M. Christo Ivanov (UDC). On ne va pas faire le débat ici, mais je pense que le député Cerutti a eu entièrement raison en nous rappelant les problèmes concernant la recapitalisation de la caisse. Aujourd'hui, il manque au minimum 5 milliards de francs pour cela. Je rappelle que la CPEG est autonome, qu'il lui faut 4,1% de rendement par année pour pouvoir verser les rentes sans toucher au capital. Par le passé, la caisse a bien dû vendre des actions, des obligations et j'en passe. Par conséquent, le groupe UDC étudiera consciencieusement cette initiative à la commission des finances, mais je crains que cette acquisition de terrains - on a parlé de spéculation immobilière, n'est-ce pas, il faut faire un peu peur à son voisin - soit du bouillon pour les morts ! Il faut être honnête, la réalité est qu'il va manquer plusieurs milliards. Ce dossier est beaucoup plus complexe qu'il n'y paraît et cette initiative, je le crains, n'est qu'un coup d'épée dans l'eau.

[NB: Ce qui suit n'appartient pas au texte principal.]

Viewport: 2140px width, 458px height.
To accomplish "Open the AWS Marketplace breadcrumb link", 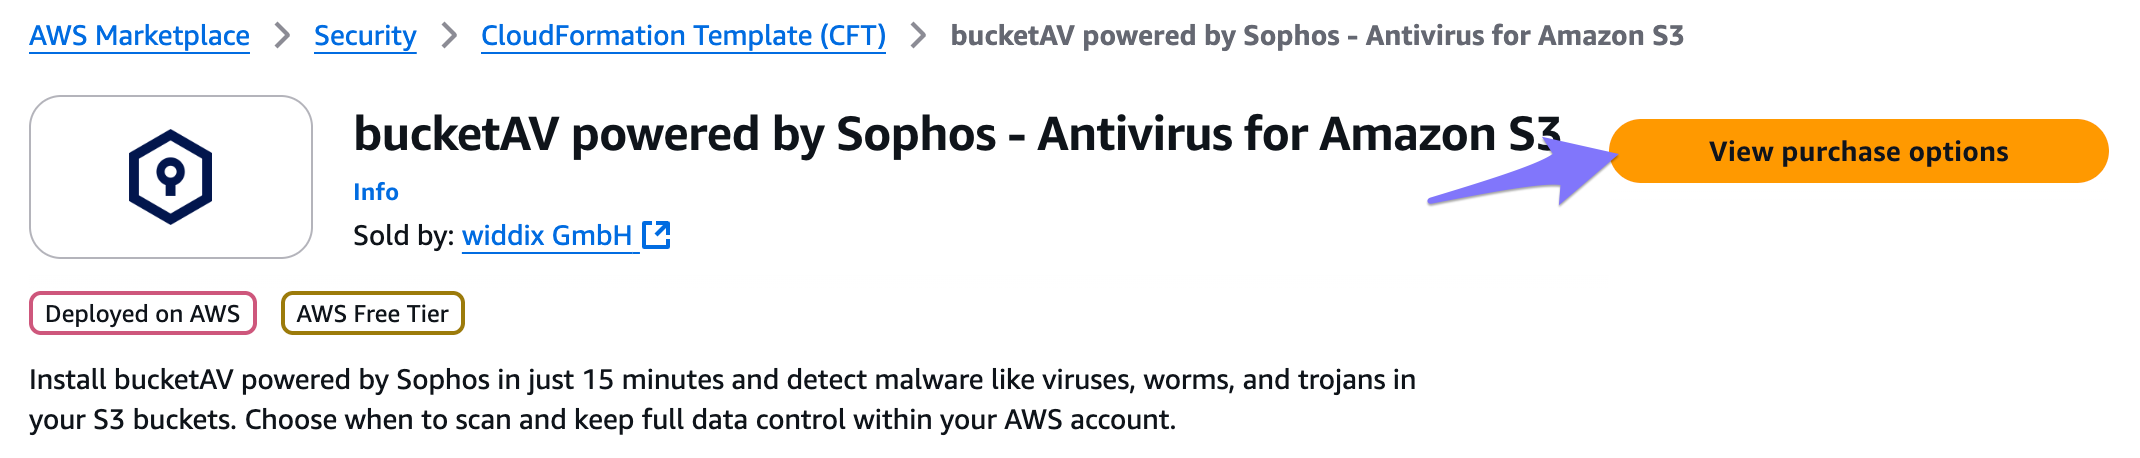I will pos(139,36).

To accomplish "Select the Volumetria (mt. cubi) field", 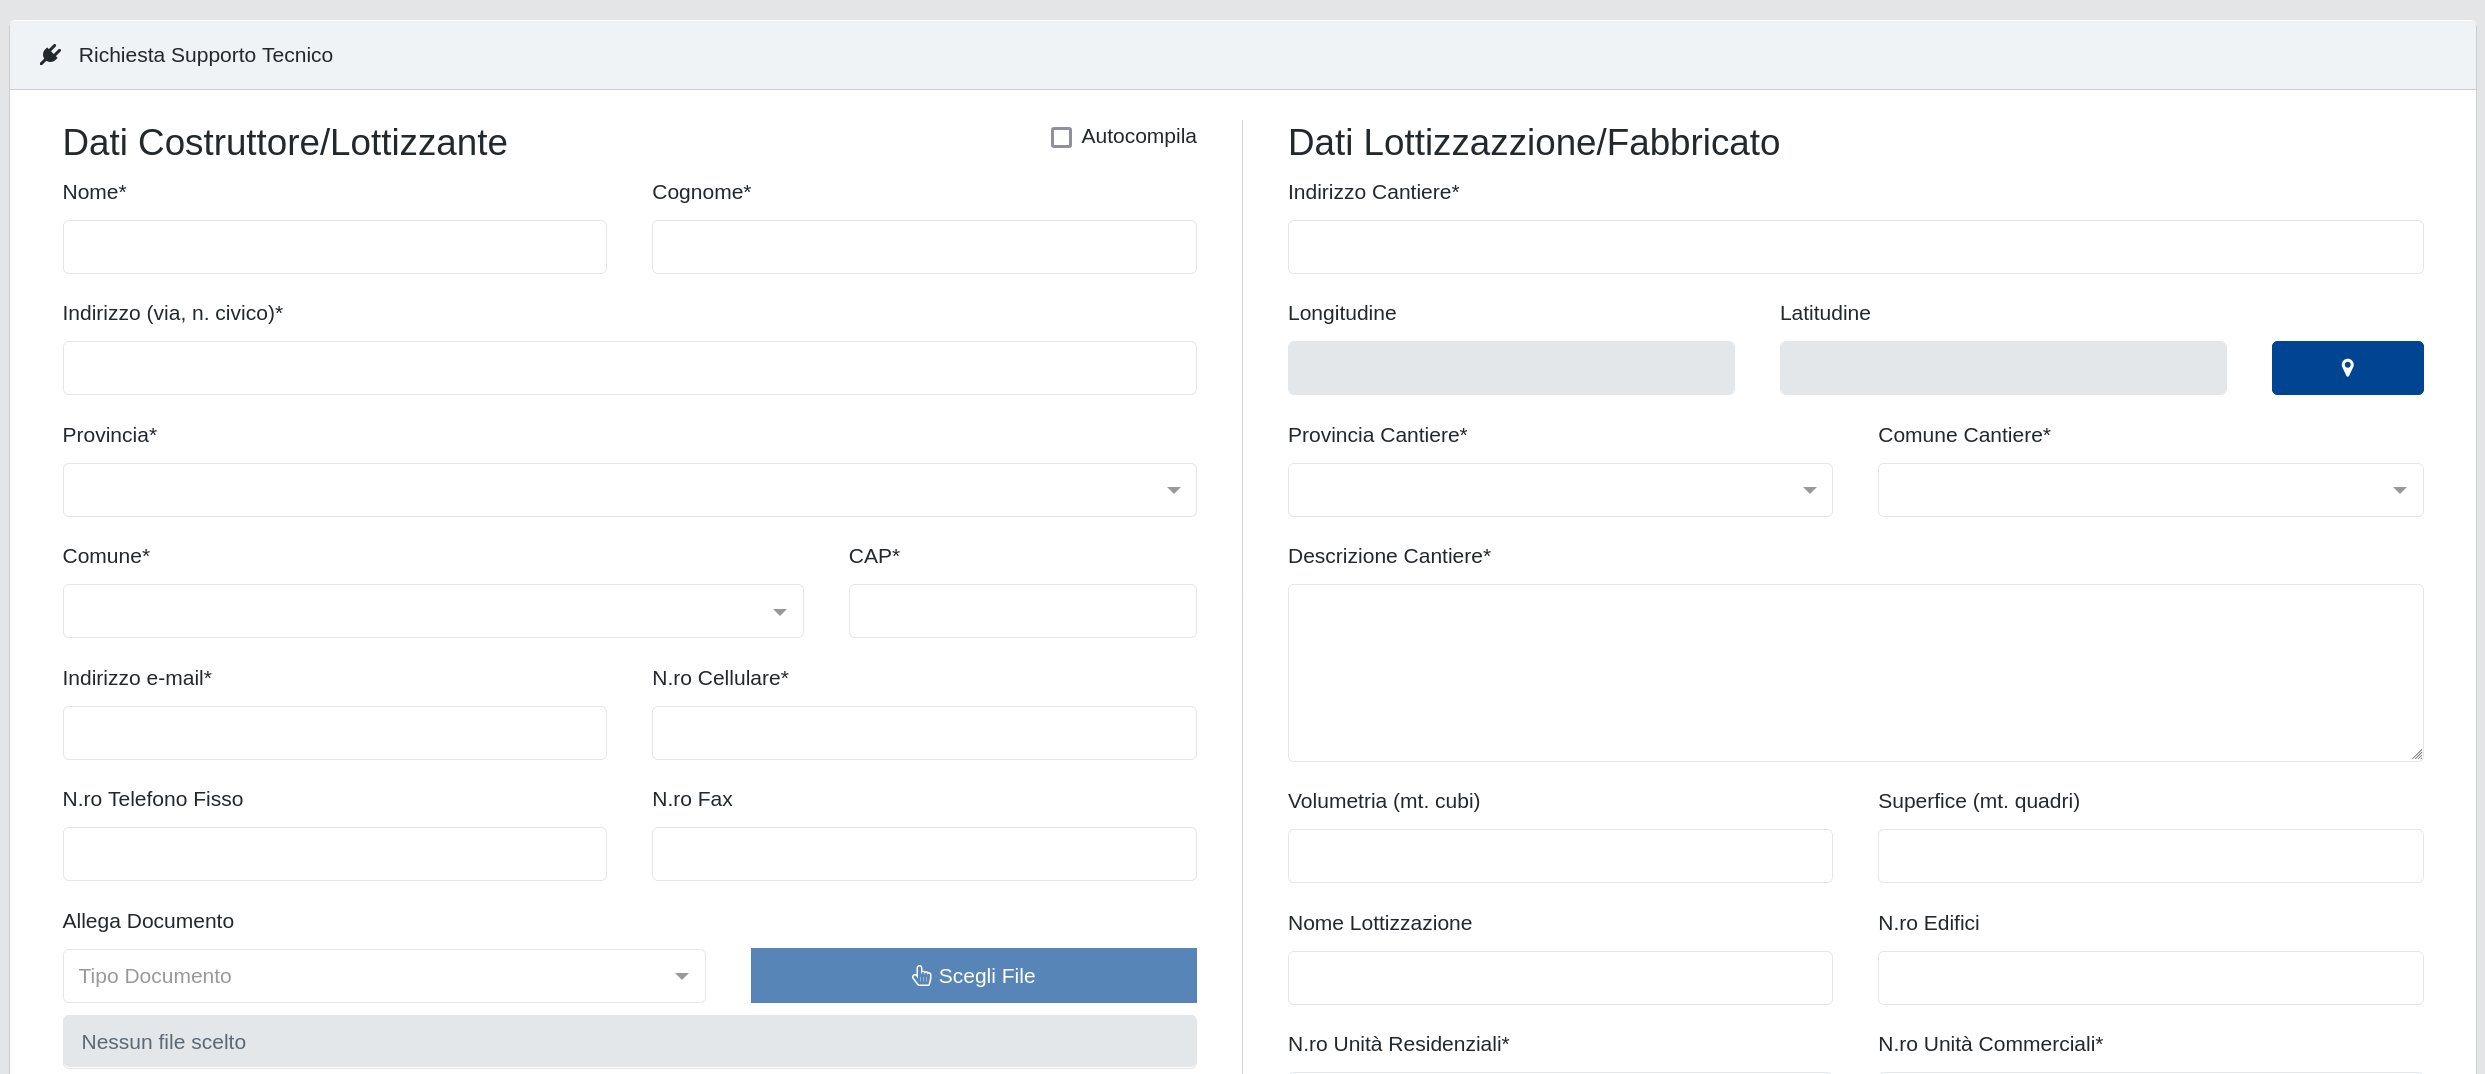I will point(1559,856).
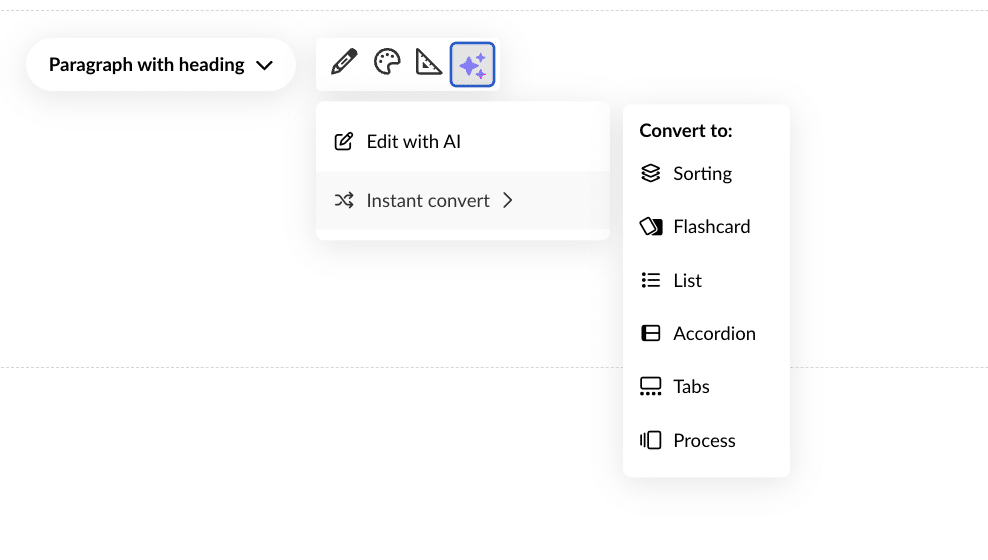The height and width of the screenshot is (560, 988).
Task: Select the pencil edit icon
Action: tap(344, 63)
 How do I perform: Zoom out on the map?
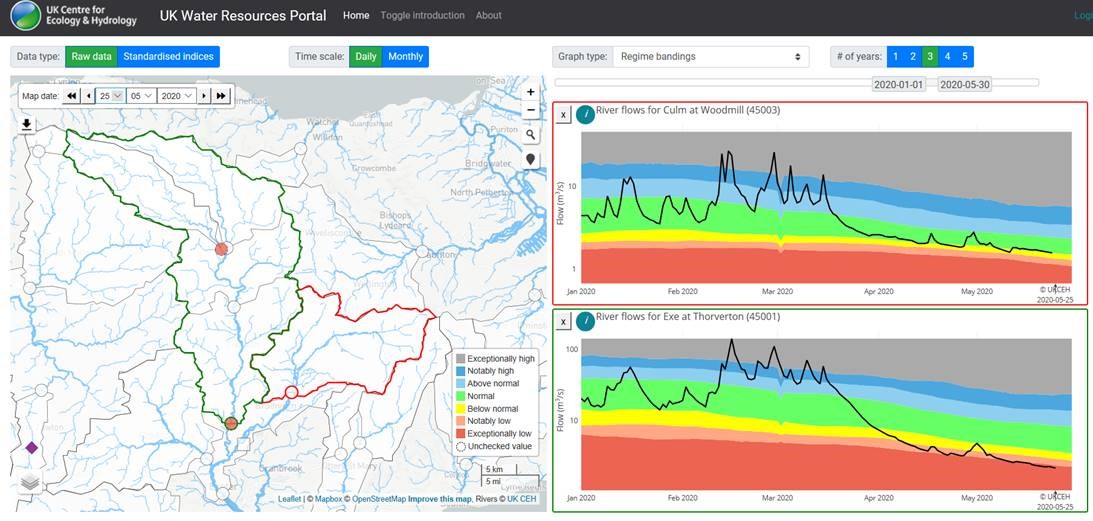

Le président. Merci, Monsieur le député. Pour terminer, la parole est à Mme la conseillère d'Etat Nathalie Fontanet, que je remercie pour sa patience.
Mme Nathalie Fontanet, conseillère d'Etat. Merci, Monsieur le président. Mesdames et Messieurs les députés, bonjour ! Le Conseil d'Etat souhaite vous adresser sur cette initiative un message d'apaisement. De toute façon, vous le savez, le texte va être renvoyé en commission. La volonté du Conseil d'Etat est de faire en sorte que nous trouvions un consensus pour adopter un projet de loi issu de la majorité la plus étendue possible, qui permette de sauver la CPEG et d'assurer les rentes des pensionnés, mais aussi de la fonction publique actuelle. Nous allons rechercher ce consensus. Vous n'ignorez pas que, quelle que soit la décision prise par votre parlement, celle-ci devra être validée par le peuple; la population sera sensible au fait de savoir qui porte les efforts, s'ils sont uniquement ceux de l'Etat et des contribuables, s'il y a un partage des efforts avec la fonction publique aussi, s'il s'agit de solutions concertées que nous pourrons défendre de manière majoritaire. Le Conseil d'Etat est convaincu que c'est vers cette direction qu'il faut se diriger. C'est donc un message d'espoir en vue de trouver un accord que je vous exprime aujourd'hui au nom du Conseil d'Etat. Merci, Mesdames et Messieurs.
Le président. Merci, Madame la conseillère d'Etat.
L'initiative 168 et le rapport du Conseil d'Etat IN 168-A sont renvoyés à la commission des finances.